Set in the 1930s, Mongo Beti's The Poor Christ of Bomba (1956) recounts the story of Father Superior Drumont, a Catholic priest who has established his mission in Bomba, a parish outpost in the rainforest region of southern Cameroon. He is a "messenger" of Jesus Christ bringing the gospel to "heathens," but his understanding of Africans is myopically influenced by French imperialist indoctrination. His relationship with indigenous populations seems to be shaped by the master-slave paradigm, not the Christian gospel he proselytizes. Similar to the owners of Phillis Wheatley who imagined her enslavement, Christianization and education as functions of their altruism, Father Drumont sees his parishioners as beneficiaries of his beneficence. His projected generosity is personified in Denis, whom he takes in after his mother died. Denis' father, a catechist of Father Drumont, sends the thirteen-year youngster to serve as a page for the Bomba Mission priests. After two years, Denis has learned sufficient French language and "culture" to serve as a mass boy and run errands for the priests. He also tells us that he has grown to love Father Drumont even more than he does his own father. So, Denis is presented as Father Drumont's successful experiment or exercise in Christian conversion.

Denis has become a devout Christian who feeds on every word that proceeds from the mouth of Father Superior Drumont. He is a case in point that "proves" the efficacy of the mission civilisatrice. Denis loving Father Drumont more than he loves his own father is the model the French Empire is seeking to replicate, so Denis symbolizes the French imperialist strategy to brainwash colonized people enough so they will love French culture more than they do theirs. Similarly, Denis reminds us that he loves "their" Bomba Mission, and he uses the inclusive pronoun to signify his total conversion, not just to Catholicism but also to the culture of the colonizer. Imposing himself on his converts the same way as the French Empire runs the colonies, Father Drumont rules his parish with an iron fist. Known throughout the parish as Father Superior or Jesus Christ, his name and missionary philosophy suggest he is every bit an agent of French imperialism. Mongo Beti's ultimate goal, as is every African writer's in the 1950s, is for each reader (both Western and African) to have a shared connection with the victims. This is a technique slave narrators effectively use in calling attention to their plight. Like the slave narrators, the indigenous people depicted in The Poor Christ of Bomba do not deserve the toll of atrocities visited upon them by imperialism and this is the implied message.

= Problem details =
Write the next part of the passage on The Poor Christ of Bomba, picking up after its final sentence. The data further down come from a separate source unrelated to this passage.

= Supplied material =

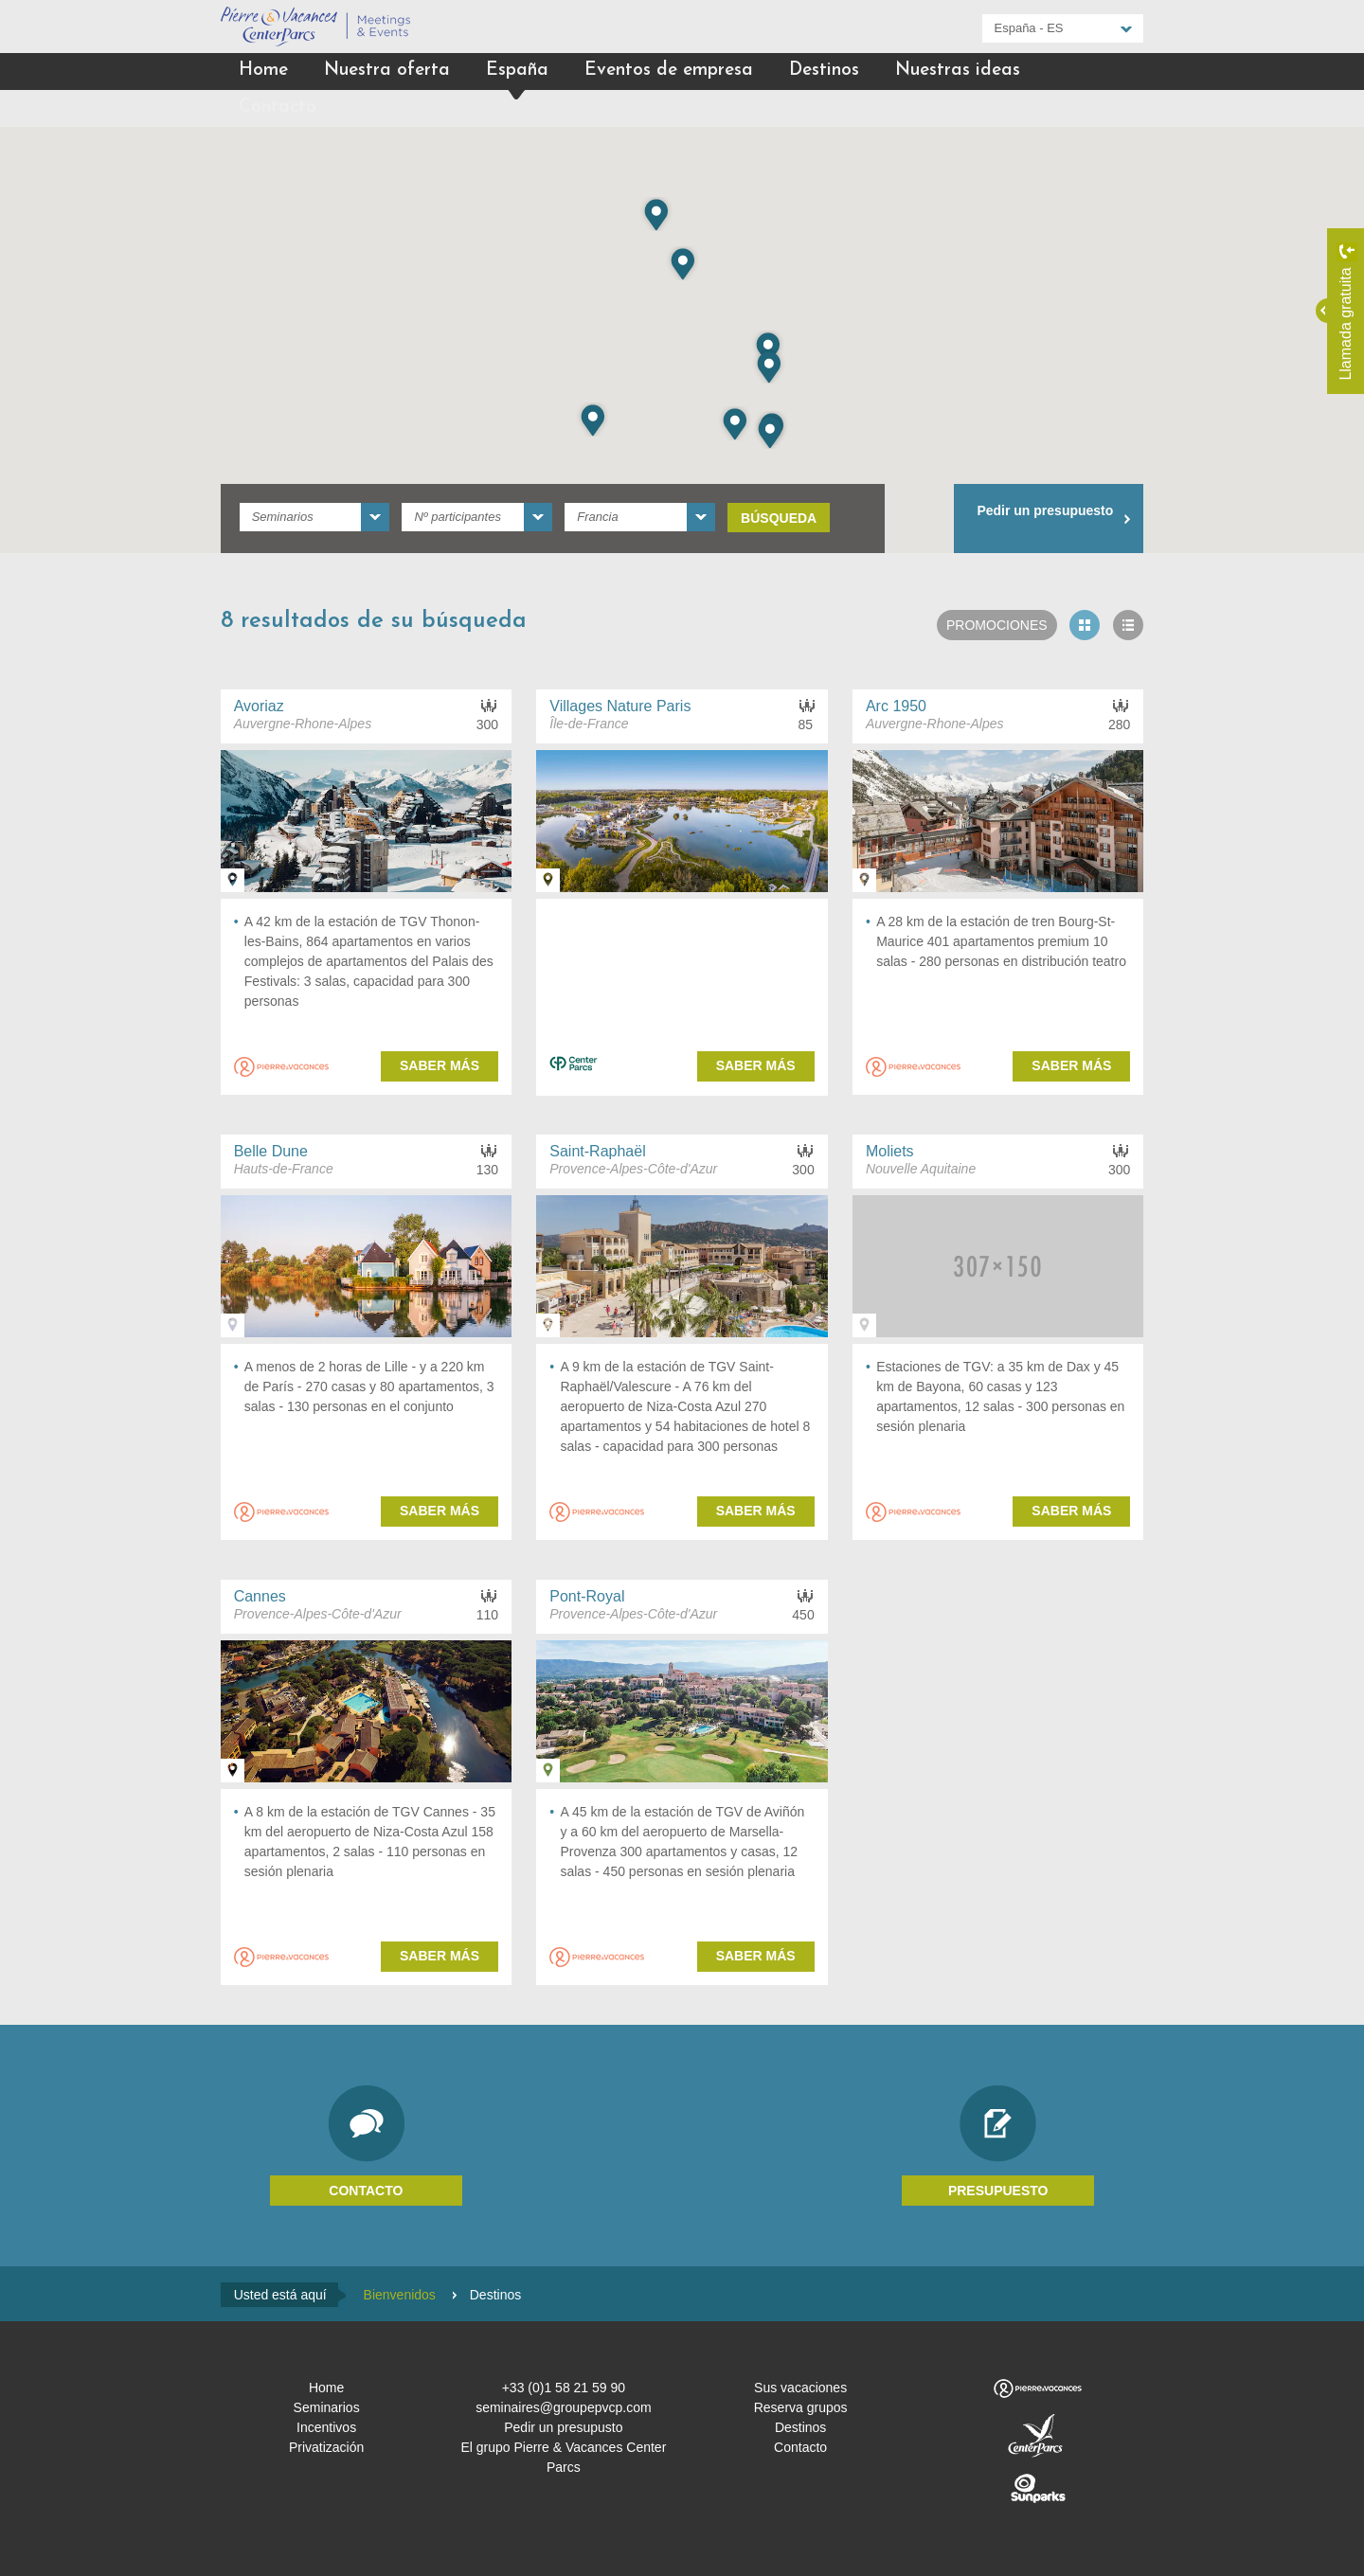 The image size is (1364, 2576). I want to click on seminaires@groupepvcp.com, so click(563, 2407).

= Answer =
Written in the form of a reflective journal narrated by Denis, the novel is a blend of parody and satire, in which narrated events are intermixed with interpolated reflections. The technique of narration is bidirectional, with causes and effects presented in circular fashion, leaving the reader to delineate and process the linkages. This style is effective as it allows the reader to do her or his own reflection about the role of the Church in the context of French imperialism in Cameroon. The narrator gives us a description of Father Drumont's Bomba Mission, a complex consisting of the sixa, a primary school, a church, and living quarters for the priests and their staff. The Bomba Mission also doubles as the seat of government for the six extended territories or tribes that make up Father Drumont's parish, a domain that may be seen as a microcosm of French imperial authority in colonial Cameroon. The school serves children from the region. Graduates from the school, who also are converted to Christianity, help expedite Father Drumont's Christian conversion project. This is evidence that the Bomba Mission School is fulfilling its function as mandated by France's mission civilisatrice, where students are educated to be used for the advancement of Empire.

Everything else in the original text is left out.